• 任务目标 1
从下面讲 NettyRpcEnv 源码的这段文字里,原样摘出从“private val transportContext”一直到“securityManager.isSaslEncryptionEnabled()))”的全部内容。

• 文档片段
..........
这里可以进入Utils.startServiceOnPort这个函数看看源代码,可以看出为什么不直接调用nettyEnv.startServer,而要把它封装起来传递给工具类来调用:在这个端口启动服务不一定一次就能成功,工具类里对失败的情况做最大次数的尝试,直到启动成功并返回启动成功后的端口。
我们再来研究下NettyRpcEnv类,该类继承RpcEnv,具有伴生对象。伴生对象仅维持两个对象currentEnv和currentClient(在NettyRpcEndpointRef反序列化时使用,暂时不太明白什么意思):
private[netty] object NettyRpcEnv extends Logging {
/**
* When deserializing the [[NettyRpcEndpointRef]], it needs a reference to [[NettyRpcEnv]].
* Use `currentEnv` to wrap the deserialization codes. E.g.,
*
* {
{
{
* NettyRpcEnv.currentEnv.withValue(this) {
* your deserialization codes
* }
* }}}
*/
private[netty] val currentEnv = new DynamicVariable[NettyRpcEnv](null)
/**
* Similar to `currentEnv`, this variable references the client instance associated with an
* RPC, in case it's needed to find out the remote address during deserialization.
*/
private[netty] val currentClient = new DynamicVariable[TransportClient](null)
}
继续看看伴生类NettyRpcEnv(明天继续…)
NettyRpcEnv的构造函数中创建了一些私有变量,如下:
package org.apache.spark.rpc.netty
......
private[netty] class NettyRpcEnv(
val conf: SparkConf,
javaSerializerInstance: JavaSerializerInstance,
host: String,
securityManager: SecurityManager) extends RpcEnv(conf) with Logging {
private[netty] val transportConf = SparkTransportConf.fromSparkConf(
conf.clone.set("spark.rpc.io.numConnectionsPerPeer", "1"),
"rpc",
conf.getInt("spark.rpc.io.threads", 0))
private val dispatcher: Dispatcher = new Dispatcher(this)
private val streamManager = new NettyStreamManager(this)
private val transportContext = new TransportContext(transportConf,
new NettyRpcHandler(dispatcher, this, streamManager))
private def createClientBootstraps(): java.util.List[TransportClientBootstrap] = {
if (securityManager.isAuthenticationEnabled()) {
java.util.Arrays.asList(new SaslClientBootstrap(transportConf, "", securityManager,
securityManager.isSaslEncryptionEnabled()))
} else {
java.util.Collections.emptyList[TransportClientBootstrap]
}
}
private val clientFactory = transportContext.createClientFactory(createClientBootstraps())
..........
元素定位记录
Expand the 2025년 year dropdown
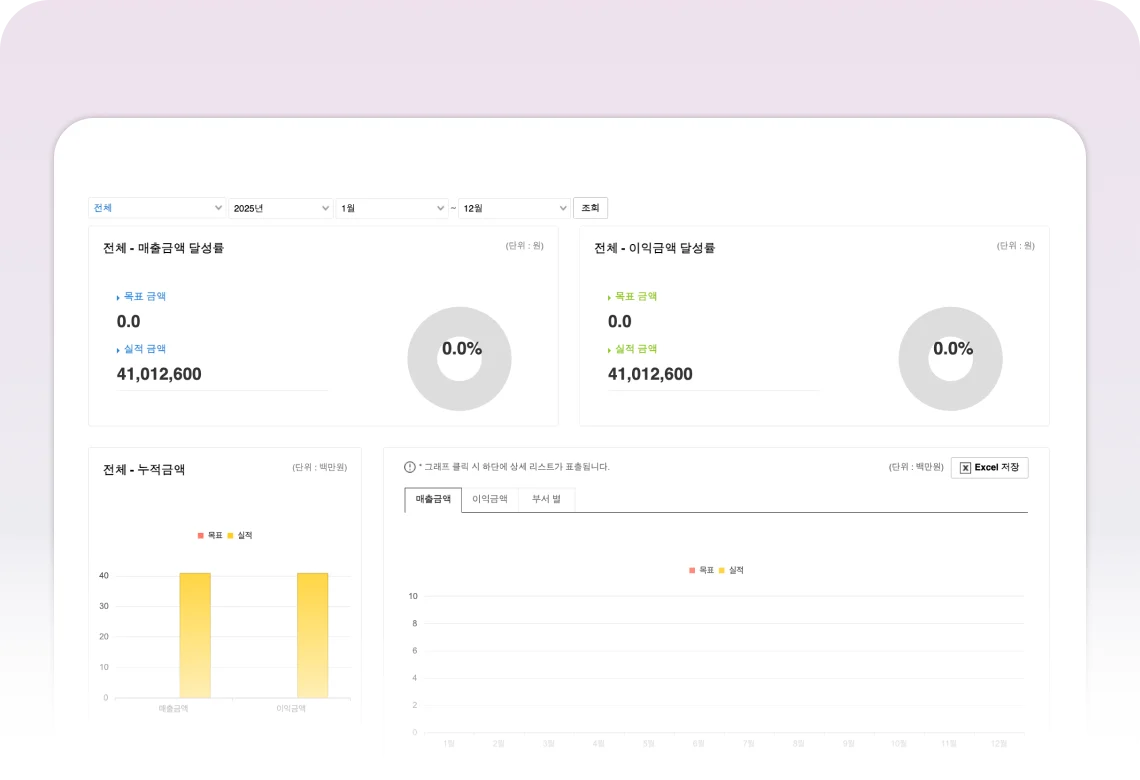The image size is (1140, 780). [x=280, y=208]
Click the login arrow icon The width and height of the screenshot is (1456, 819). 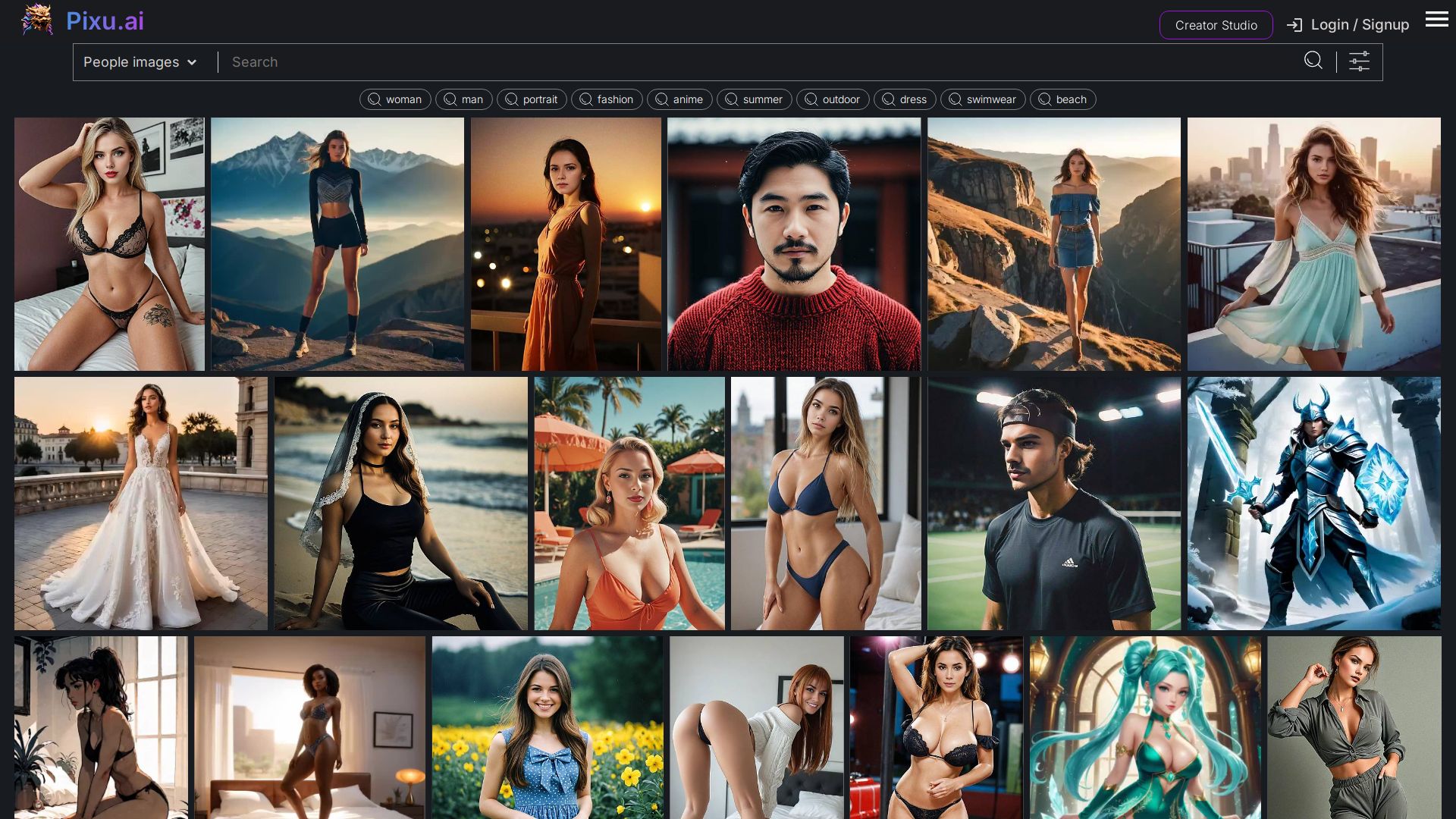point(1294,25)
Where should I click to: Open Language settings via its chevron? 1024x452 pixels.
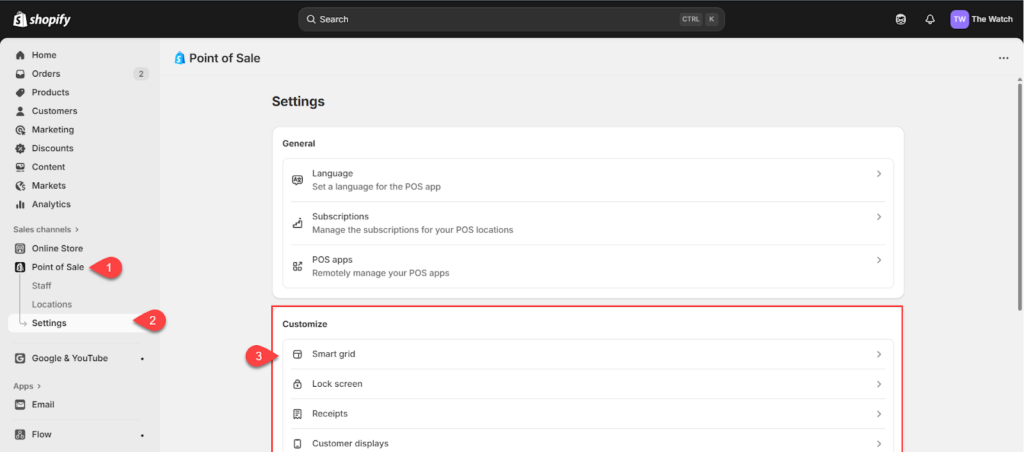(x=879, y=174)
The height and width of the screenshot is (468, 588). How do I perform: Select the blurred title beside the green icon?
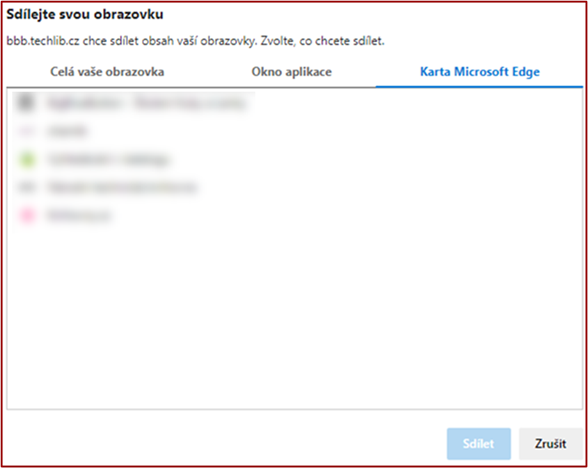click(x=108, y=159)
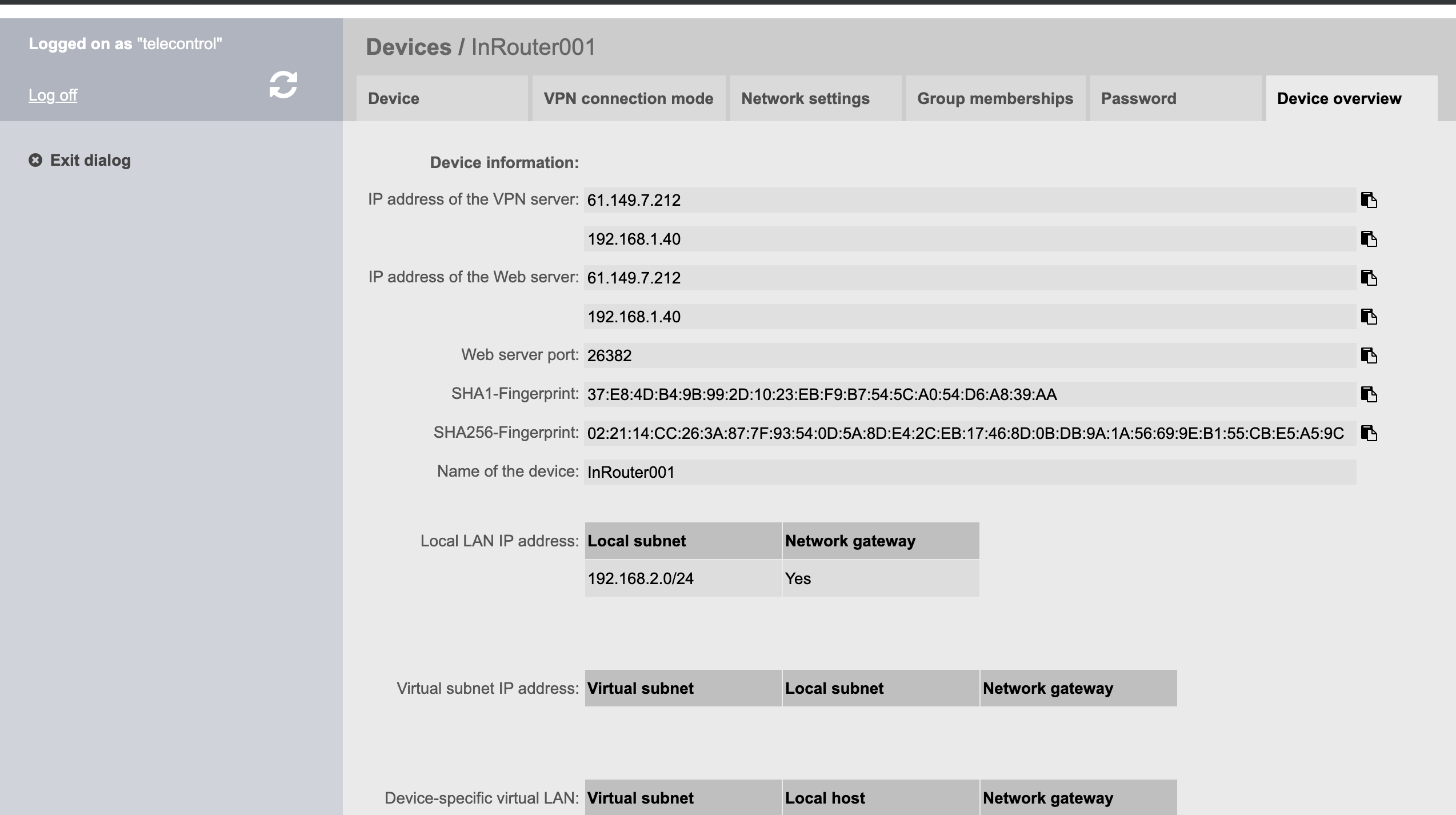Viewport: 1456px width, 815px height.
Task: Copy the SHA256-Fingerprint value
Action: (1369, 433)
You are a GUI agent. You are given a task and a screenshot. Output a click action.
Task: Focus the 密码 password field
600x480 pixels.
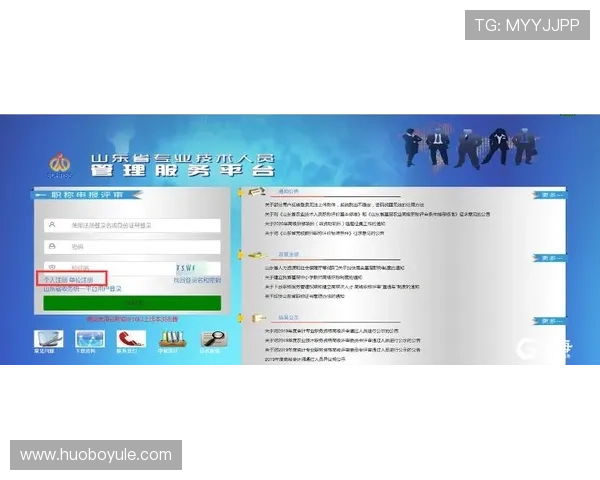(130, 247)
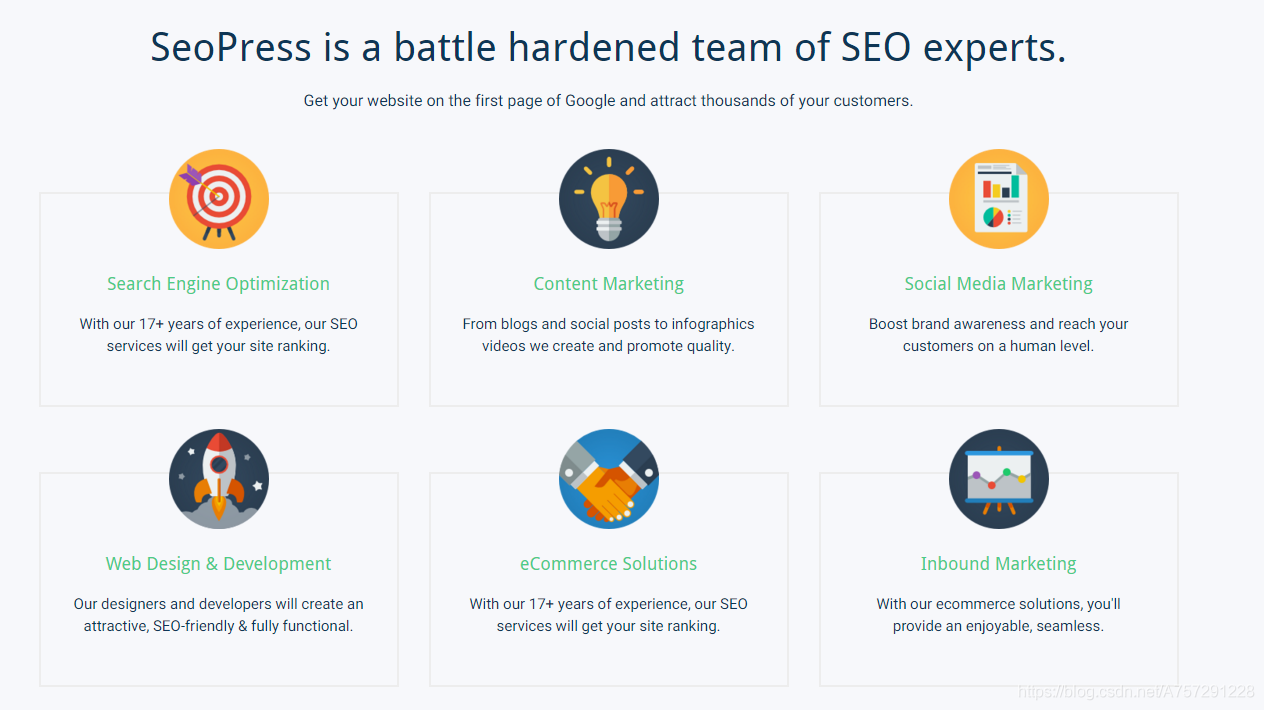Open the Search Engine Optimization title link

coord(219,284)
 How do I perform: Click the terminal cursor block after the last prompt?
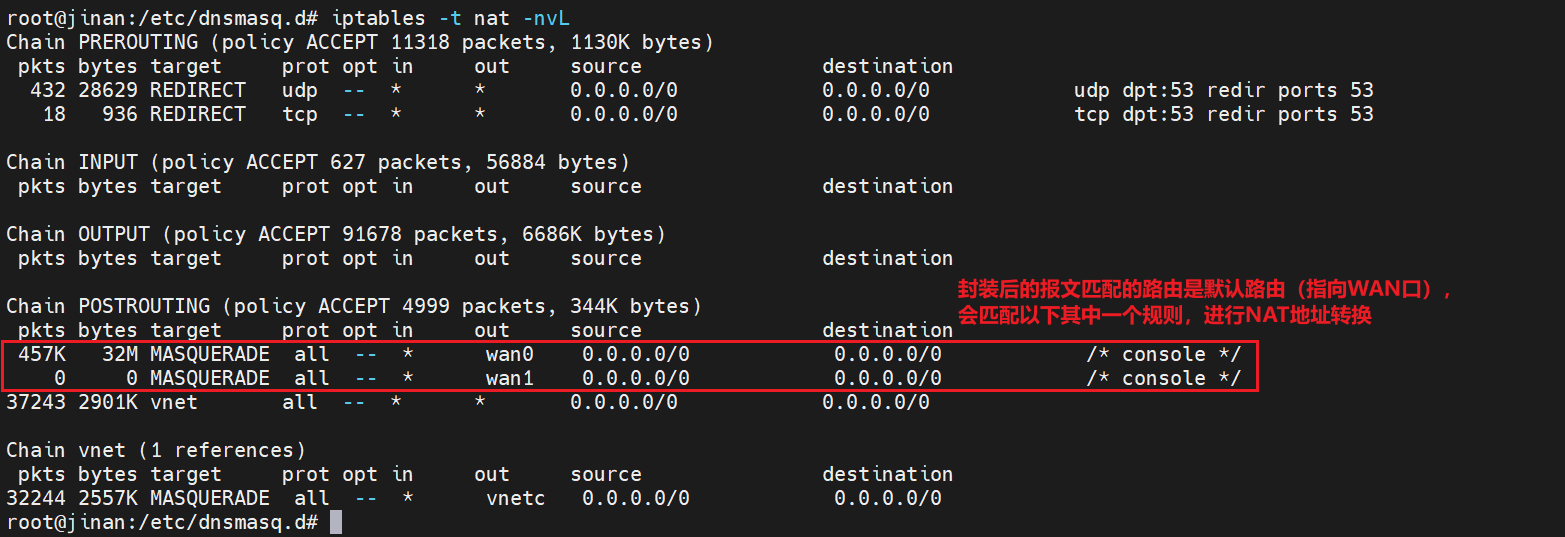(336, 522)
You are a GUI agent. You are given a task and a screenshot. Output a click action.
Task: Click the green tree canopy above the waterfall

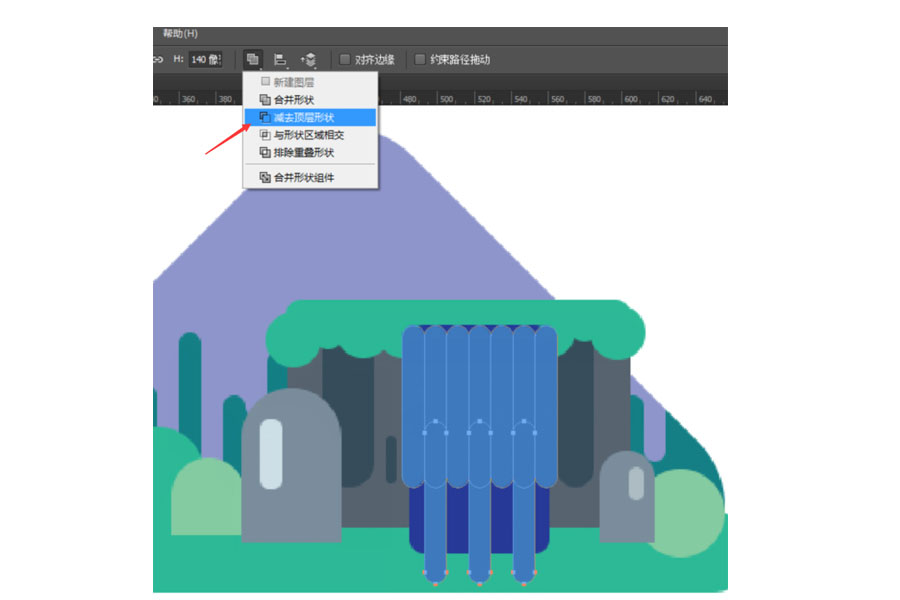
..........
• 任务目标 2
把上面记录里从含有“How do I perform: Click”的那一行一直到记录末尾的内容再写一遍,将其中的“waterfall”换成“bridge”,其余一字不改,答案里不要放图片。

• 正确结果 1
private val transportContext = new TransportContext(transportConf,
new NettyRpcHandler(dispatcher, this, streamManager))
private def createClientBootstraps(): java.util.List[TransportClientBootstrap] = {
if (securityManager.isAuthenticationEnabled()) {
java.util.Arrays.asList(new SaslClientBootstrap(transportConf, "", securityManager,
securityManager.isSaslEncryptionEnabled()))

• 正确结果 2
 How do I perform: Click the terminal cursor block after the last prompt?
(336, 522)
You are a GUI agent. You are given a task and a screenshot. Output a click action.
Task: Click the green tree canopy above the bridge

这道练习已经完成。